The speed of light has increased by about 100% over the past 6 months.

Lightspeed Commerce (LSPD.TO) fell 11.7% today after US short seller and investment manager Spruce Point Capital Management issued a scathing report saying the stock could drop between 60% and 80% % long-term.

Tech stocks have been under pressure in recent days, and the report only made matters worse for one of Canada’s tech darlings and top performers on the Toronto Stock Exchange.

Lightspeed, based in Montreal, offers point-of-sale payment solutions. Although it has been in business for 16 years, Spruce Point claims Lightspeed has never been profitable and that Spruce Point has a short position.

Spruce Point says Lightspeed isn’t transparent about competitive pressures or gives investors too little information to understand organic growth.
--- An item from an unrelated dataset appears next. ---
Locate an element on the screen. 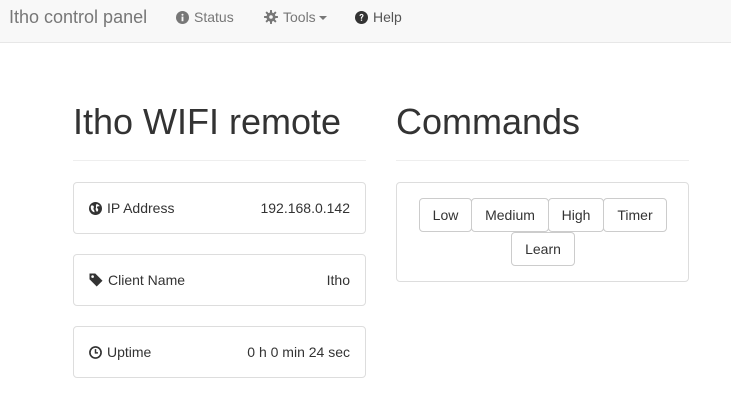  client-name-label: Client Name is located at coordinates (147, 280).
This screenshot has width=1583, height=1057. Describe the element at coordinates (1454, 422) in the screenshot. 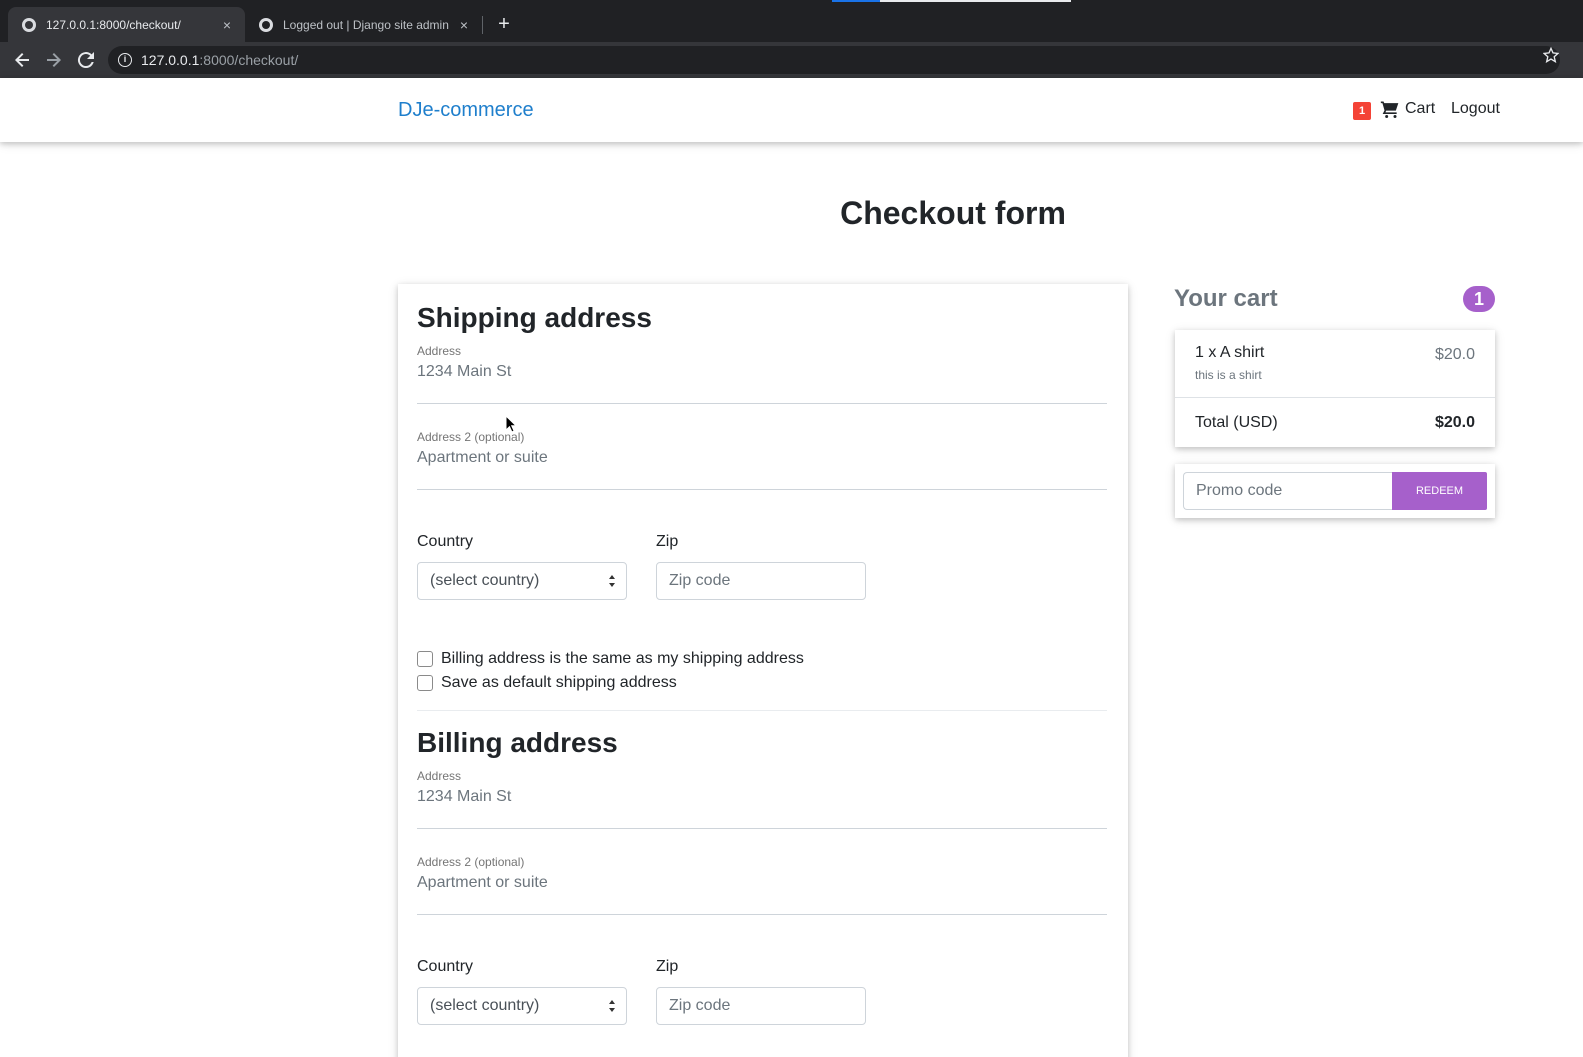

He also accuses Lightspeed of inflating the number of customers.

“We wonder why Lightspeed reported over 50,000 customers until November 2018 and then stopped disclosing the number of customers to investors when it was released in March 2019?” Spruce Point said in the report.

“In our view, the company may have moved the customer narrative to locations in an attempt to cover up a significantly inflated customer base or an undisclosed material adverse event involving loss of customers. “

Lightspeed has been on a huge run since its IPO.
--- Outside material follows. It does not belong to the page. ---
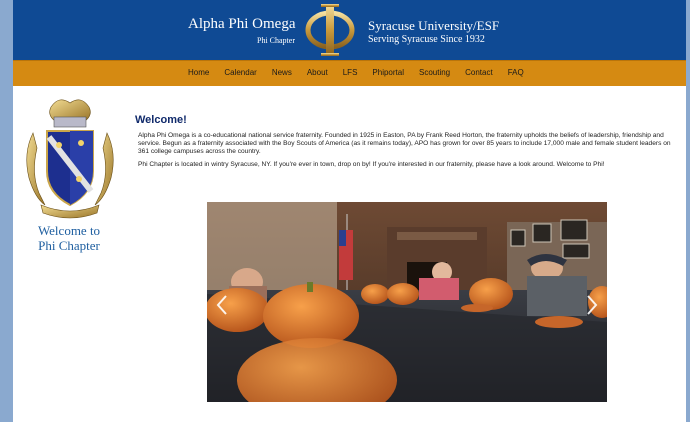 The width and height of the screenshot is (690, 422). Describe the element at coordinates (434, 26) in the screenshot. I see `university-name: Syracuse University/ESF` at that location.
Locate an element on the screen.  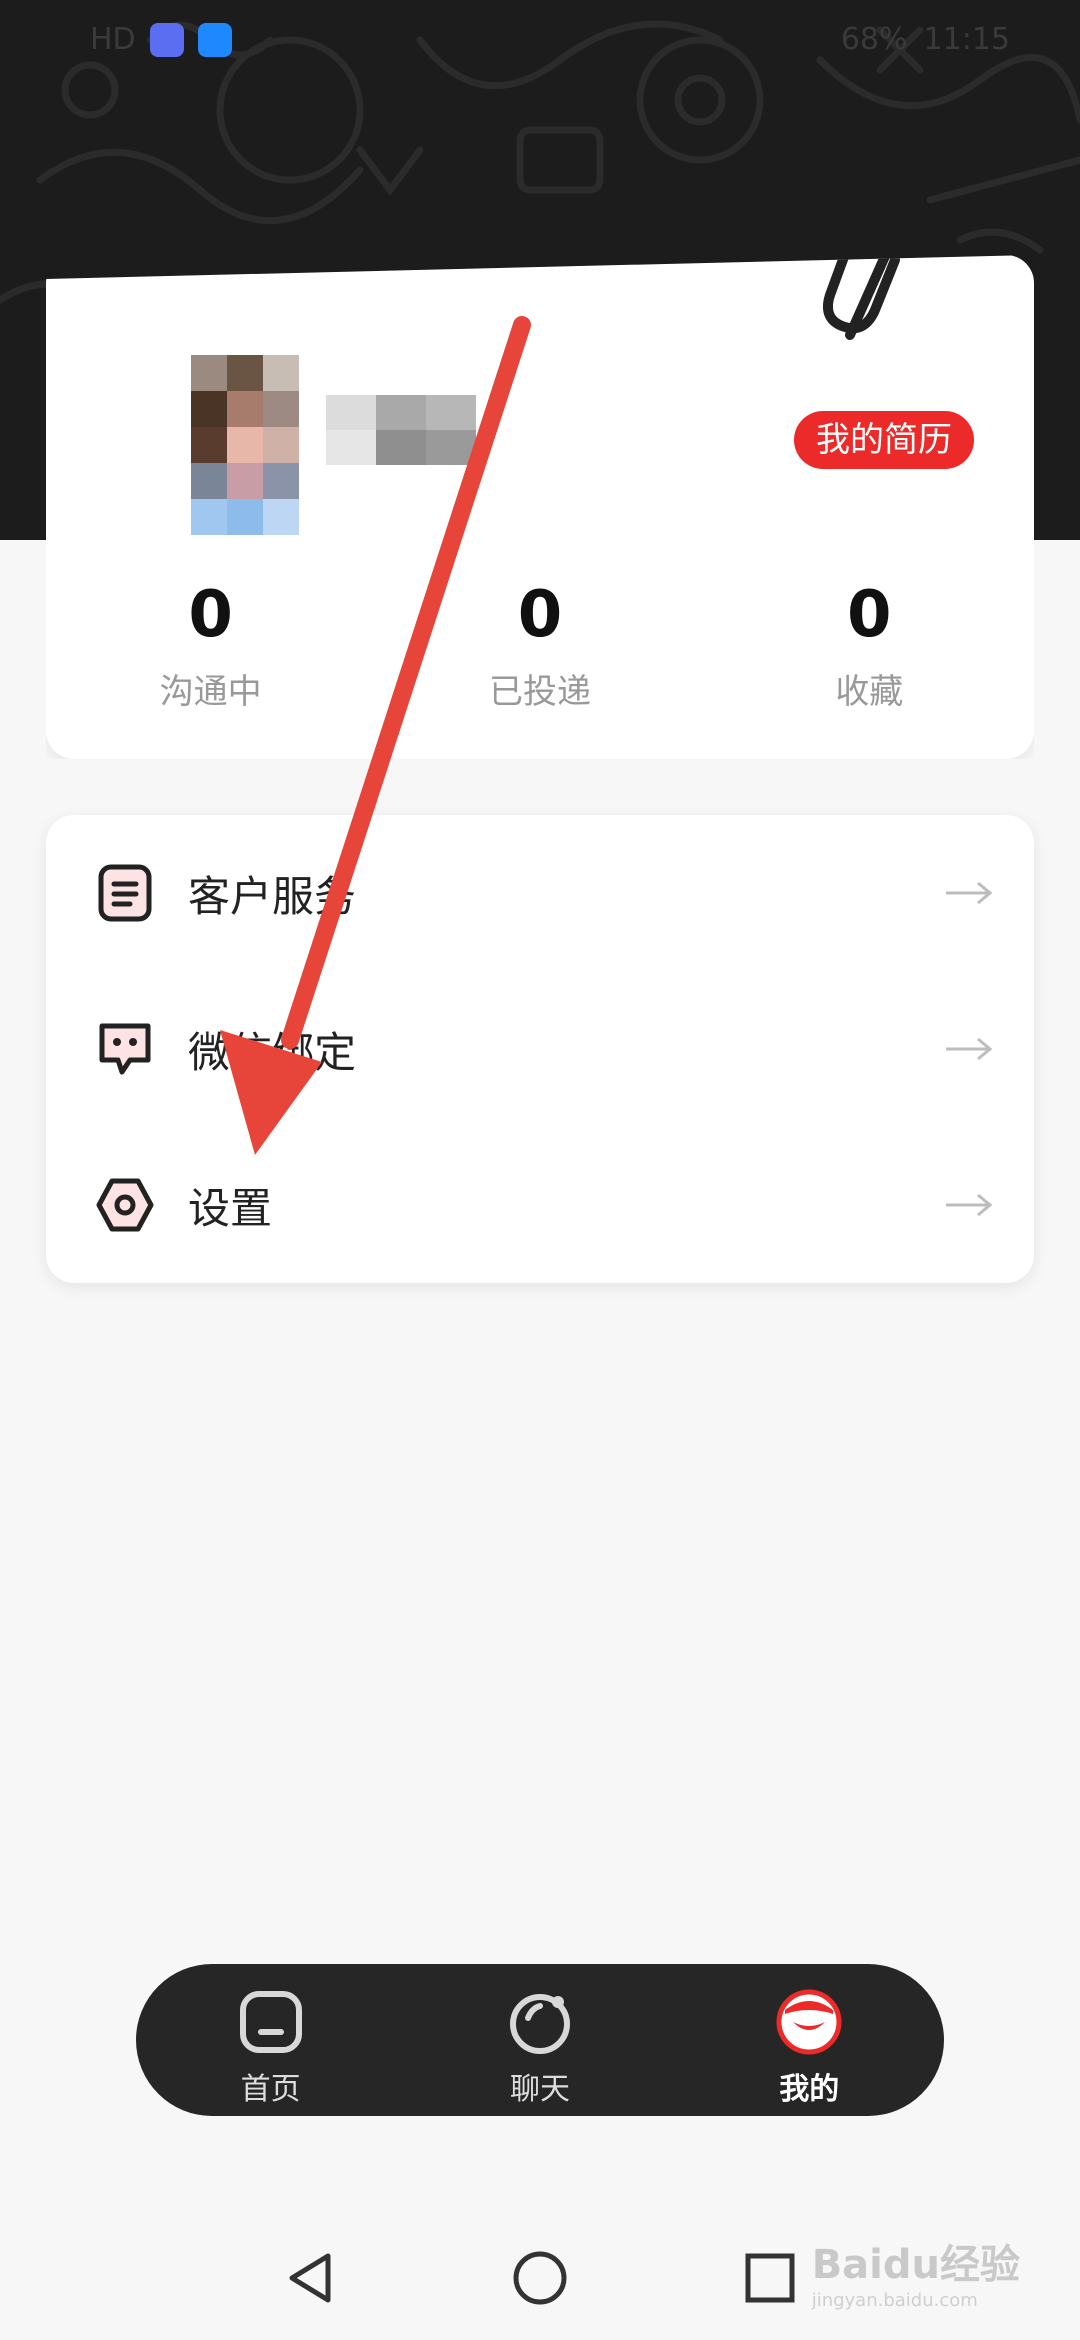
stats-row: 0 沟通中 0 已投递 0 收藏 is located at coordinates (540, 646).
Lightspeed has been on a huge run since its IPO.

The acquisition of other companies has been part of Lightspeed’s growth. Spruce Point says the wave of acquisitions has been costly and Lightspeed’s revenue reports don’t tell the whole story.

“They’re really good at PR and say we’re going to acquire this, that, that, but I don’t know if there will be a breaking point where all of these acquisitions don’t work well together. It looks good on paper, but when you get into practice, how is it going to work beyond the numbers on a PR deck? Said Spruce Point.

Spruce Point claims Lightspeed has weak corporate governance, disturbing auditor oversight, and is expensive on a valuation basis as well.

It is not uncommon for high flying stocks to be targets

When a stock has a big run, it’s not uncommon for it to be the target of short sellers.

This is not the first time that a Canadian tech company has been attacked by an American short seller. Shopify (SHOP) and Constellation Software (CSU) were targeted and became the top performers on the TSX after a brief decline.

5i Research has Lightspeed in its portfolio of growth models.

“For a stock that has risen more than 100% in the last six months alone and is trading at a high valuation, stocks like this may attract the attention of short sellers,” said Ryan Modesto, CEO of 5i Research.

“Different opinions and viewpoints are what make a deal, but at first glance we’re not sure we see a ‘gun’ in this report. Competition in the space is increasing, but it is a big market and LSPD is moving fast to claim its market share. “

Lightspeed did not respond to a request for comment.

Jessy Bains is a senior reporter at Yahoo Finance Canada. Follow him on Twitter @jessysbains.

Download the Yahoo Finance app, available for Apple and Android.

About Nicole Harmon

Check Also

This small company with a 14,000% gain overtook Goldman Sachs and other big companies

The world, apparently, has a new financial giant. The world, apparently, has a new financial …

Leave a Reply

Your email address will not be published.